Aku tak peduli dengan perkataan orang mengatakan aku mengikuti aliran sesat, kampungan, nggak gaul. Terserah, aku hanya takut pada murka Allah. Biarlah cemooh itu menjadi cambuk bagiku untuk terus memperbaiki diri.
***
            Selama kuliah aku memang mulai jarang mengikuti ta’lim. Kepadatan jadwal kuliah dan banyaknya tugas yang harus aku selesaikan membuatku kesulitan membagi waktu. Akhirnya kadar keimananku menurun karna jarangnya ruhani ku tersirami oleh ilmu. Dan ini terlihat oleh ibuku. Dengan ini mungkin ibu berpikir aku akan seperti dulu lagi atau paling tidak aku akan tergoda untuk mengenakan jilbab layaknya remaja biasa.
            Melihat orangtuaku seperti itu, aku tidak terlalu khawatir mereka akan memaksaku untuk menanggalkan jilbabku. Mungkin mereka akan merayuku tapi aku yakin mereka tidak akan memaksaku. Karana seperti yang aku katakan. Sebenarnya orangtuaku tidak melarangku berjilbab besar dan mengikuti pengajian, bahkan mereka cukup mendukungku. Pernah suatu hari saat awal masa-masa kuliah, orangtuaku menegurku.
            “Kok tumben nggak ta’lim? Biasanya libur gini pergi taklim” tanya Papa ketika dihari libur aku berada dirumah seharian.
            “Kamu kok sudah jarang ta’lim?” tanya ibu ketika berminggu-minggku aku tak pernah lagi berpamitan untuk pergi ta’lim.
            Dari pertanyaan itu aku bisa mengetahui mereka mendukungku. Aku pun tau mana pertanyaan yang menyudutkan dan yang mengingatkan. Aku yakin orangtuaku sebenarnya senang meilhatku belajar ilmu-ilmu agama. Karna itu akan terbias kepada sikapku. Akan tampak berbeda ketika aku dapat menyeimbangkan antara masuknya ilmu agama dan ilmu dunia dibandingkan dengan masuknya ilmu dunia saja. Berbeda. Sungguh berbeda. Ketika jauh dari masuknya ilmu agama aku lebih sering lepas kontrol dan ini akan berimbas bagi orang-orang sekelilingku terutama orang-orang dirumah.
***
            Aku yakin kalian tidak melarangku.

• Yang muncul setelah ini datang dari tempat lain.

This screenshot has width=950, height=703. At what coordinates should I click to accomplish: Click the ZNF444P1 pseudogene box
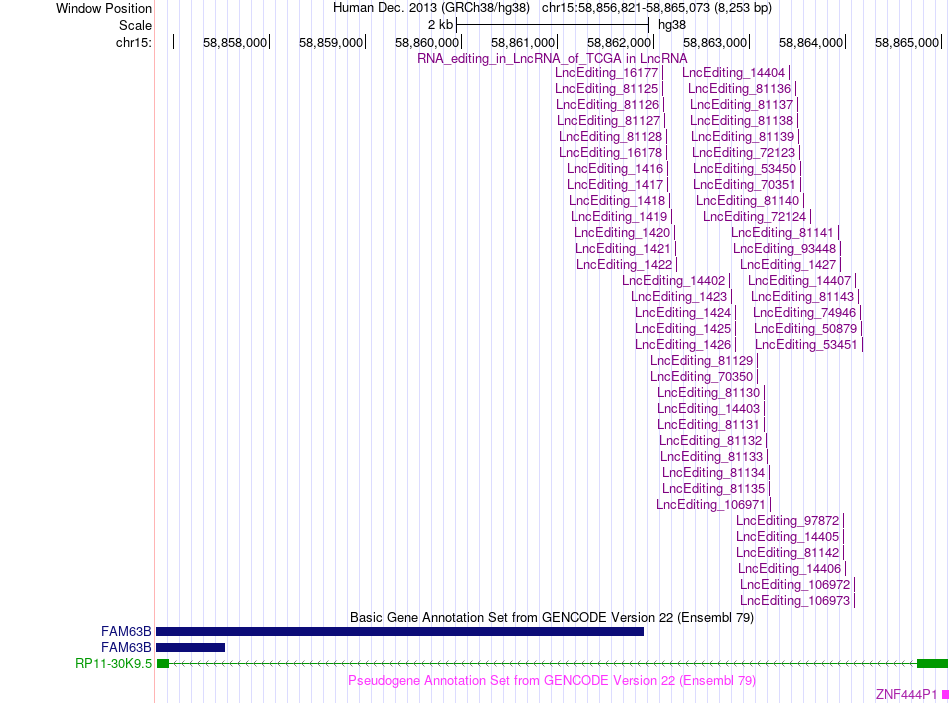[945, 695]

Hanya saja ini cukup berat. Merelakan anak gadisnya berpenampilan seperti ini yang secara kasat mata akan bertolak belakang dengan ibu yang tidak berjilbab. Terlebih aku anak pertama kalian, satu-satunya anak perempuan yang sudah beranjak dewasa. Aku tau kalian ingin aku dapat seperti anak-anak yang lainnya. Namun inilah aku. Dengan segelintir ilmu, aku berusaha untuk mendapat ridha-Nya yang dapat mengantarkanku ke surga.


Dalam keheningan malam dan linangan air mata.
Maafkan aku bu, aku tidak akan menanggalkan jilbabku.